> [THE TASK] All lines from the opening of the entries below through the line containing "Share [button] (392, 1730)" must be output exactly as they appear, with no other lines.

|---|

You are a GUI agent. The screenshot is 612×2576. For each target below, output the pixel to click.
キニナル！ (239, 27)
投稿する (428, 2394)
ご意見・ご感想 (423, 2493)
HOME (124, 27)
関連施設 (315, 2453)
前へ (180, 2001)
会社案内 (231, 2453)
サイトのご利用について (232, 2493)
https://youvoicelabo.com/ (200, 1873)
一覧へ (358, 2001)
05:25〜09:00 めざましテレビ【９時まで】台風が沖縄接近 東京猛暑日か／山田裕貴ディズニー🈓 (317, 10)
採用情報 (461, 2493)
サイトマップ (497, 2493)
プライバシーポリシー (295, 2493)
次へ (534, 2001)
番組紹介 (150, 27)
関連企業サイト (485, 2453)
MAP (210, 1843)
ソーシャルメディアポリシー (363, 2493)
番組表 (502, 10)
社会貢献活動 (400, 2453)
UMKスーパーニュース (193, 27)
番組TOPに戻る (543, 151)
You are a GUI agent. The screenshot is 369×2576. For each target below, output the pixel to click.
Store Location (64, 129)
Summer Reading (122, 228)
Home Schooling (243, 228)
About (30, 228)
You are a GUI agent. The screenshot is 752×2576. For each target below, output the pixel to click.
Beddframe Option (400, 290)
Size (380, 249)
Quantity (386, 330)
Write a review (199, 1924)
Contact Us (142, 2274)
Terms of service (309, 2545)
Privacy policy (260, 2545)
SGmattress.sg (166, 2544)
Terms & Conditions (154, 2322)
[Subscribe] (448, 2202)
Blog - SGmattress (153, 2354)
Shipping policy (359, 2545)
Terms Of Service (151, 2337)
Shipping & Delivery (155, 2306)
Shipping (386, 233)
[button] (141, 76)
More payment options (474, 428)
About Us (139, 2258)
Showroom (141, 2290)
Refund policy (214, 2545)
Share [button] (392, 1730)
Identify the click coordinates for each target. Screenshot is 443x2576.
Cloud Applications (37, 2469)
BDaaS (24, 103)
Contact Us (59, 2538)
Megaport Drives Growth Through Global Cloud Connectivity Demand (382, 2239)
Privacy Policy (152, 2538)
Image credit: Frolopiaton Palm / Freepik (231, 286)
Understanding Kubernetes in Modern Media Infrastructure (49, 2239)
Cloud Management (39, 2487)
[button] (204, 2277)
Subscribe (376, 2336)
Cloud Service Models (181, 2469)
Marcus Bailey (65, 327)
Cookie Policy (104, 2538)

|---|

> [FINISHED EXERCISE]
You are a GUI agent. The screenshot is 612×2576. For each target below, output the pixel to click.
キニナル！ (239, 27)
投稿する (428, 2394)
ご意見・ご感想 (423, 2493)
HOME (124, 27)
関連施設 (315, 2453)
前へ (180, 2001)
会社案内 (231, 2453)
サイトのご利用について (232, 2493)
https://youvoicelabo.com/ (200, 1873)
一覧へ (358, 2001)
05:25〜09:00 めざましテレビ【９時まで】台風が沖縄接近 東京猛暑日か／山田裕貴ディズニー🈓 (317, 10)
採用情報 (461, 2493)
サイトマップ (497, 2493)
プライバシーポリシー (295, 2493)
次へ (534, 2001)
番組紹介 (150, 27)
関連企業サイト (485, 2453)
MAP (210, 1843)
ソーシャルメディアポリシー (363, 2493)
番組表 (502, 10)
社会貢献活動 (400, 2453)
UMKスーパーニュース (193, 27)
番組TOPに戻る (543, 151)
You are a GUI agent. The screenshot is 369×2576. For each target below, output the pixel to click.
Store Location (64, 129)
Summer Reading (122, 228)
Home Schooling (243, 228)
About (30, 228)
You are a GUI agent. The screenshot is 752×2576. For each target below, output the pixel to click.
Beddframe Option (400, 290)
Size (380, 249)
Quantity (386, 330)
Write a review (199, 1924)
Contact Us (142, 2274)
Terms of service (309, 2545)
Privacy policy (260, 2545)
SGmattress.sg (166, 2544)
Terms & Conditions (154, 2322)
[Subscribe] (448, 2202)
Blog - SGmattress (153, 2354)
Shipping policy (359, 2545)
Terms Of Service (151, 2337)
Shipping & Delivery (155, 2306)
Shipping (386, 233)
[button] (141, 76)
More payment options (474, 428)
About Us (139, 2258)
Showroom (141, 2290)
Refund policy (214, 2545)
Share [button] (392, 1730)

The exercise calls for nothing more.